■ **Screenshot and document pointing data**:
● ● ● ● ● ● ●

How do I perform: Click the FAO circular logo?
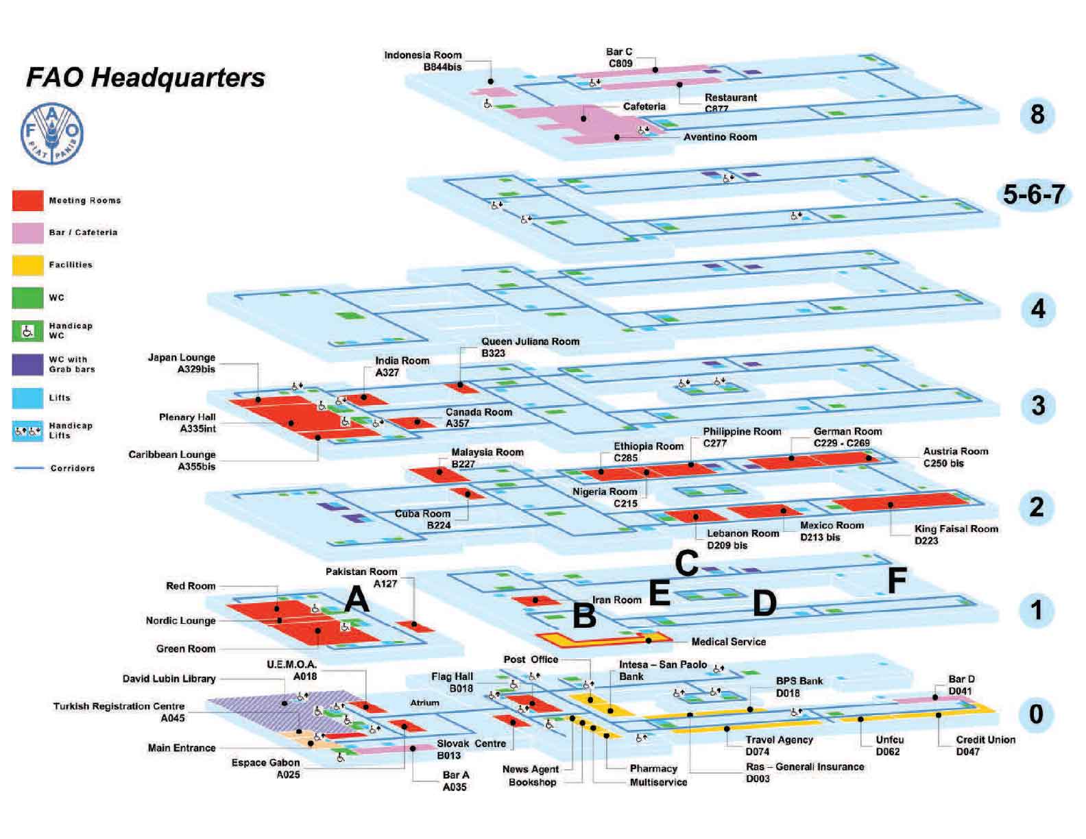coord(52,134)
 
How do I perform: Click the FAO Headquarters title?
coord(145,77)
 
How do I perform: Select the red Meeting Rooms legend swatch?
coord(27,201)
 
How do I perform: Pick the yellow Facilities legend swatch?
coord(27,265)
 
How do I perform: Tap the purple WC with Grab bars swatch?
coord(27,364)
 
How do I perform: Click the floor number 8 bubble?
coord(1037,114)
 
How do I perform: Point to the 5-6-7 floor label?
coord(1033,195)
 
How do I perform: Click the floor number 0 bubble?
coord(1036,714)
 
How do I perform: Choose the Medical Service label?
coord(728,642)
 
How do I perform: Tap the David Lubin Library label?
coord(169,679)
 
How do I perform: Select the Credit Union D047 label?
coord(985,745)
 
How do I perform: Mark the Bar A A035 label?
coord(455,781)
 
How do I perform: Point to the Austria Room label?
coord(955,457)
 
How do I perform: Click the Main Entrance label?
coord(182,748)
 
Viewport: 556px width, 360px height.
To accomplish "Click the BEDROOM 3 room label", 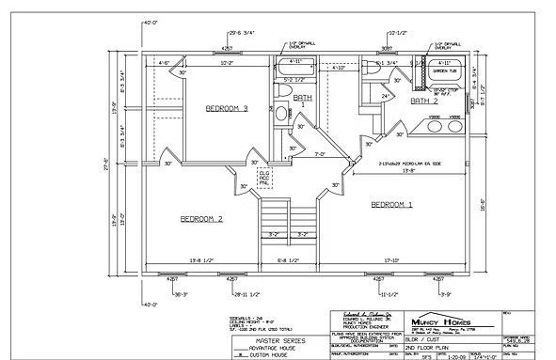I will [226, 109].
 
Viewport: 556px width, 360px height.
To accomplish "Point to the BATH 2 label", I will [424, 100].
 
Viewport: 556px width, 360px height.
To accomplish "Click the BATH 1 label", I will [303, 98].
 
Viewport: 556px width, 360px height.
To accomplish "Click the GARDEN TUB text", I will [443, 71].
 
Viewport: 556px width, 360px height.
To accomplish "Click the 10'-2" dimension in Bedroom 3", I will [226, 64].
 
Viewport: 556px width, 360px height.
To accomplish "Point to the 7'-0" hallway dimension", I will [319, 154].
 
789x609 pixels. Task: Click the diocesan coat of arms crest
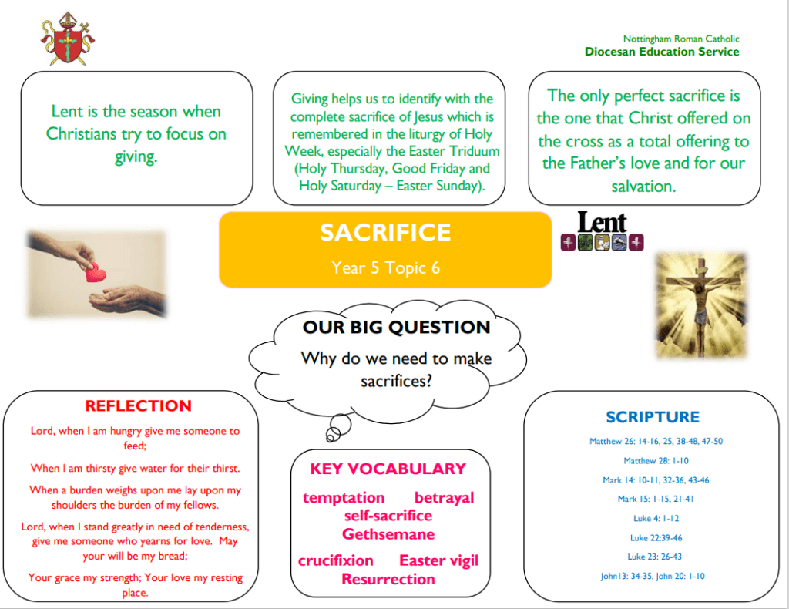68,39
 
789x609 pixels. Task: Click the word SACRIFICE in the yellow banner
385,233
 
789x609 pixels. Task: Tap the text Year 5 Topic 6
385,267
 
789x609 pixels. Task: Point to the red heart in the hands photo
95,272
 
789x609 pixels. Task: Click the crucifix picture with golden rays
701,305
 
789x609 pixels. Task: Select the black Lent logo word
603,222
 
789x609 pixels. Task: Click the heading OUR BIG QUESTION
397,327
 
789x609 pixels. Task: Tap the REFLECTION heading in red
139,405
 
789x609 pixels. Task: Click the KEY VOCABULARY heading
388,469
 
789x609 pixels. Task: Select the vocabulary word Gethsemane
388,534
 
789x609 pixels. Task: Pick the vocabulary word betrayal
445,498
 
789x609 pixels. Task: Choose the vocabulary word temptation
344,498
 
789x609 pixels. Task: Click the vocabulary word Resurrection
388,579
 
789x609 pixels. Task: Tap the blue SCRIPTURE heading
653,417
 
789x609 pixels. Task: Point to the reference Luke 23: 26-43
655,557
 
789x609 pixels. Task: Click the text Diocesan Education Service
662,52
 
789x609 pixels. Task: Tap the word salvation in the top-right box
643,187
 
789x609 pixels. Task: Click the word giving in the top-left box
136,157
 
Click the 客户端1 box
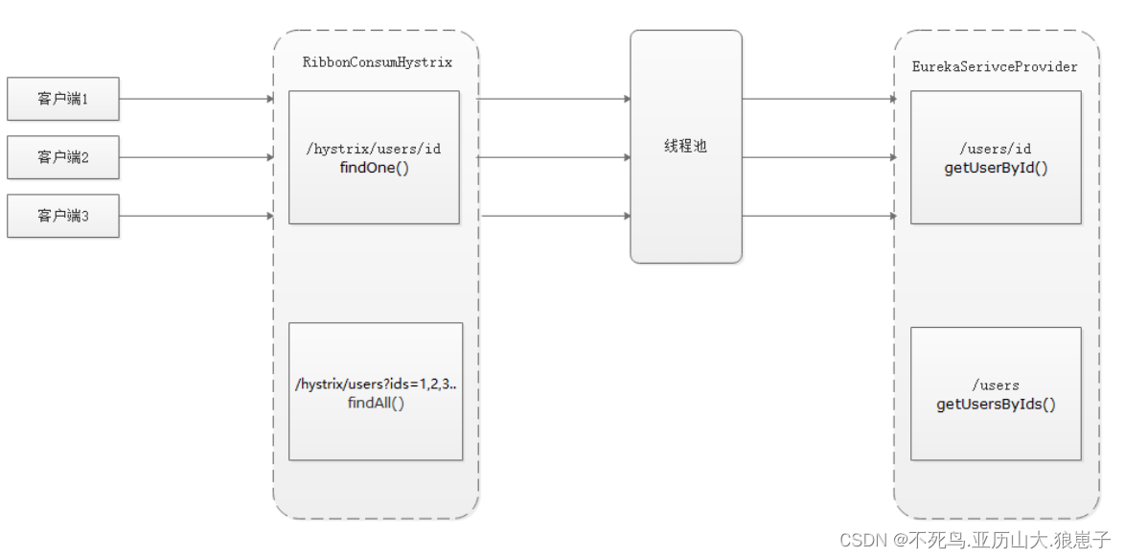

● ● ● ● ● ● ●

■ **Aim of the task**: Switch every "label" to "caption" in the part that opens with the line containing "How do I perform: Tap the David" and closes with the line containing "coord(182,748)", leaving everything else unchanged. Give back only those lines.

■ **Response**:
How do I perform: Tap the David Lubin Library caption?
coord(169,679)
 
How do I perform: Select the Credit Union D047 caption?
coord(985,745)
 
How do I perform: Mark the Bar A A035 caption?
coord(455,781)
 
How do I perform: Point to the Austria Room caption?
coord(955,457)
 
How do I perform: Click the Main Entrance caption?
coord(182,748)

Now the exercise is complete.